To call it Gorgeous, Fast, Outrageous simply isn't adequate.
To suggest you can buy 139 Chevrolet Aveos, a subcompact built in South Korea, or one Bugatti Veyron, a two-door monster-on-wheels built in France, somehow cheapens the whole experience of driving one.
Most of us mortal won't get a chance to experience one in our Lifetime, forget owning one. So, we won't be able to tell you how is like the pride of ownership. We can only speculate, all the crowd alike oggling in awe, when the owner of the Veyron slowly pass them with a mild chuckle in a corner of his lips. It is like, announcing to the world, that currently no one can even come anywhere near to me without my approval.
You can ask the Man who delivers the Veyron to its proud owners. Parked outside Silicon Valley Auto Group in Los Gatos, would be Two-tone painted Veyrons like the Gentle Giant looking silently at you. Holding the keys would be Butch Leitzinger, a 37-year-old race-car driver who has won the 24-hour race at Daytona three times. Here, he said, his role is of a "car protector". He drives the car for potential buyers, and then switches to the passenger seat to assure that nothing untoward happens to it.
And this is a car that needs protecting. It's unbelievably rare, and much regarded. So far, 300 orders have been placed for it in the United States, and Sixty-five have been delivered there.
Mostly hand-built, the Veyron is part Rocket Ship and part Concours Classic Car. It has a long, sloping hood. Two air inlets sit aside its massive rear engine. The cabin is cozy, with cocoon-like leather seats. It has a classy analog clock, and a finely patterned metallic console.

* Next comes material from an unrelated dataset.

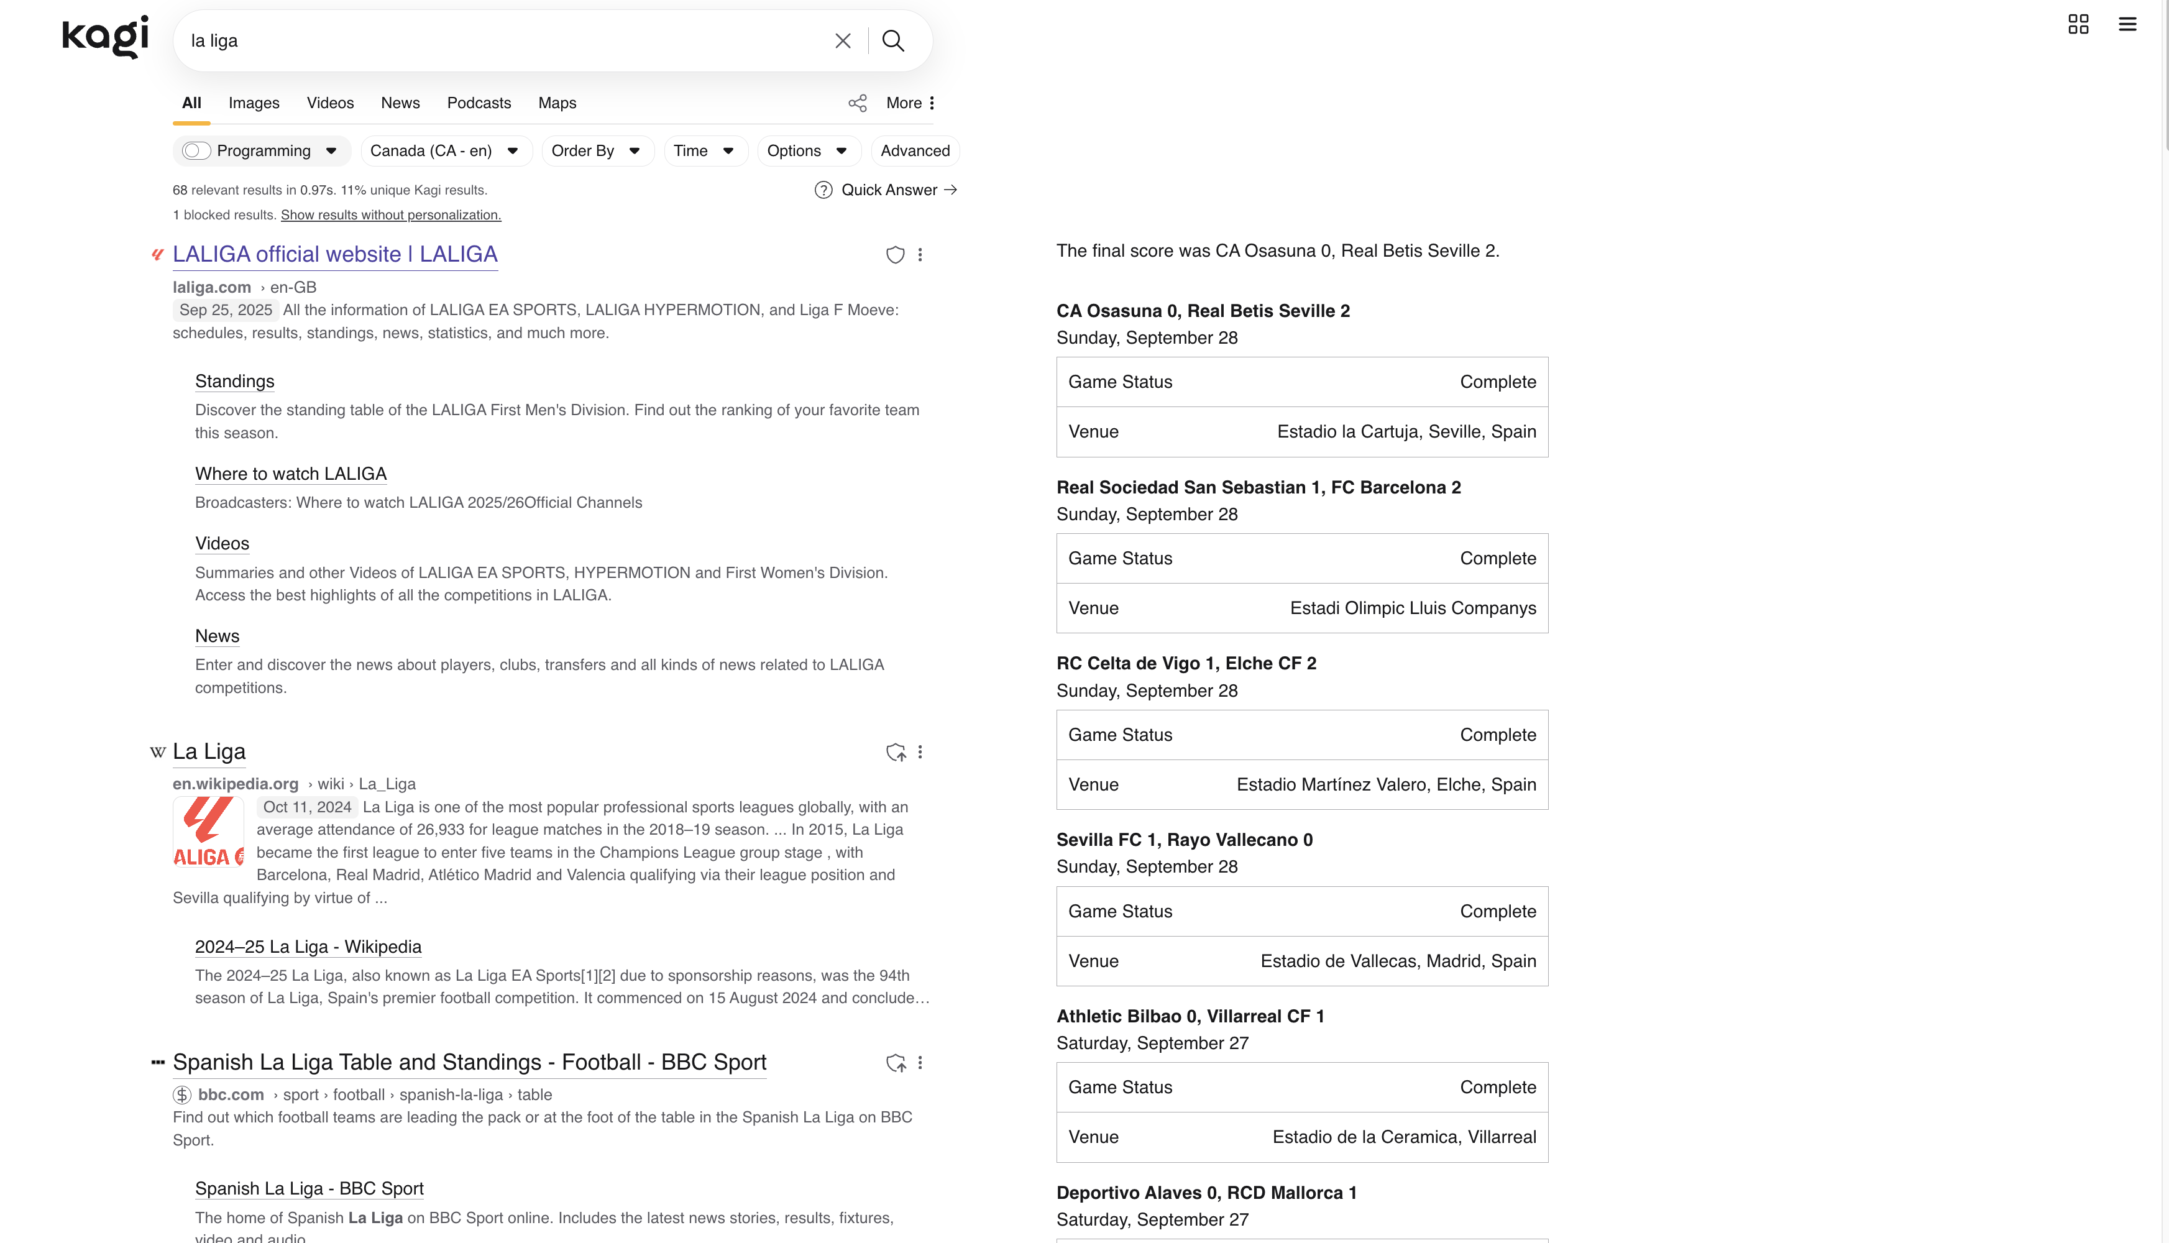Switch to the Images tab

[254, 103]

Volkswagen has pulled off the ultimate trick in automotive world, yet stayed behind the curtains in a subtle manner. Everything about Veyron announces it out loud, that "I am the Best". It is the most extreme thing imaginable. But it is a gentle giant. It is never harsh on its owner. It balances each and every aspect so beautifully, that induces respect. It is so beautiful, yet it has maintained its aesthetic point as anyone can instantly identify its Bugatti origin. This subtlety makes Bugatti such an enigmatic product.

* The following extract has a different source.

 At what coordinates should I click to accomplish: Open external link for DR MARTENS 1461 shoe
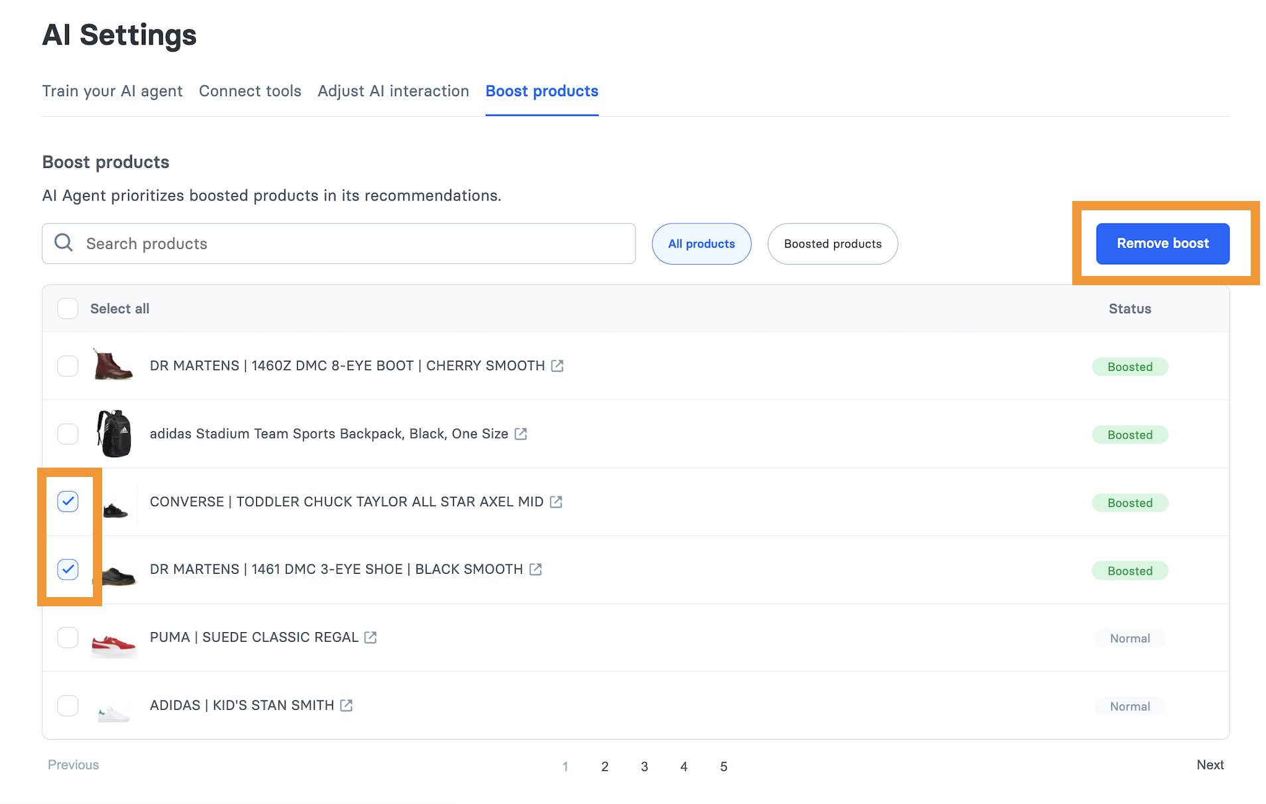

There are only a few cars out there today that has such technical sophistication like this one. It has a look that’s quite unorthodox, yet strangely appealing.

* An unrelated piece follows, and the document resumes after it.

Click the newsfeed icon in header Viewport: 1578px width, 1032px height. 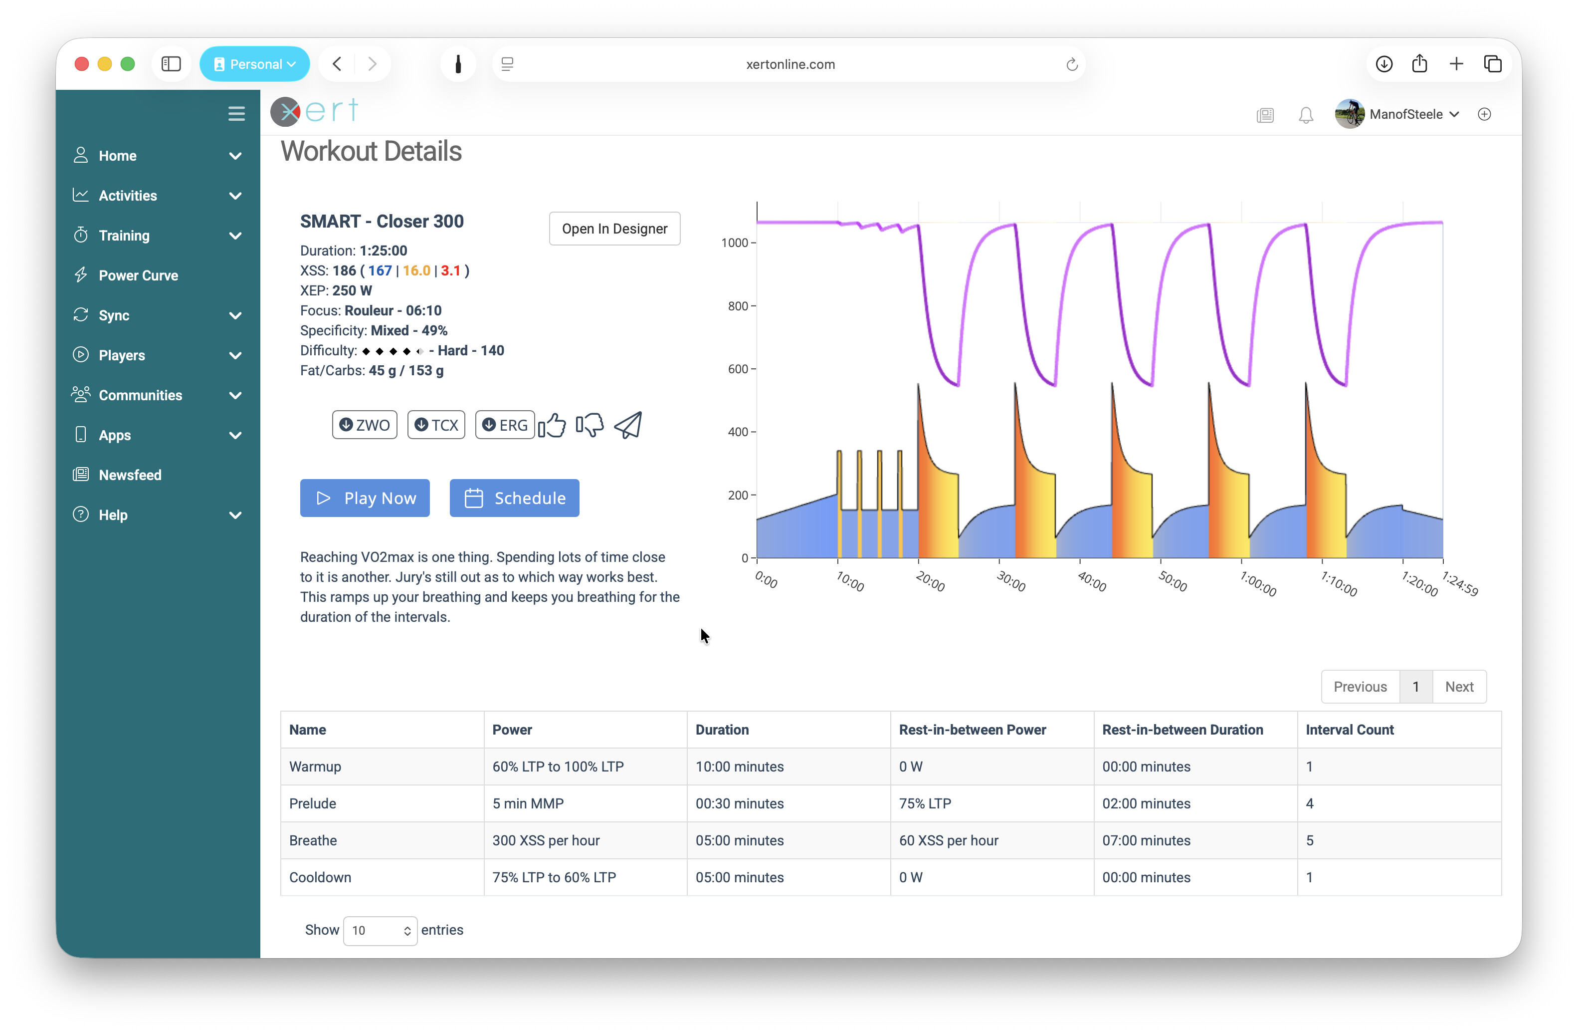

Truly the Car of the Dreams ... Great !!!!!


5 comments:
Hey boss,
I am no technical guy. I enjoyd ur earlier style of writing. why u started this much details?
I hope u hav writen sumthing very great! I wish u d very best.
I will enjoy more ur take upon our corrupt society. where hav u been this many days. keep writing.
hello, i hav not finished it reading. i will post my complete comments once i finish reading. but till now, i hav got my entire concept clear about veyron's brilliance. truly brilliant.
but hey, hav u turned into a auto journo? great job man!
nice article. great job!
Crap! what will i do with this tech jargon? i won't buy one. nor will u. get a life man.
you know a lot. you should be a journalist.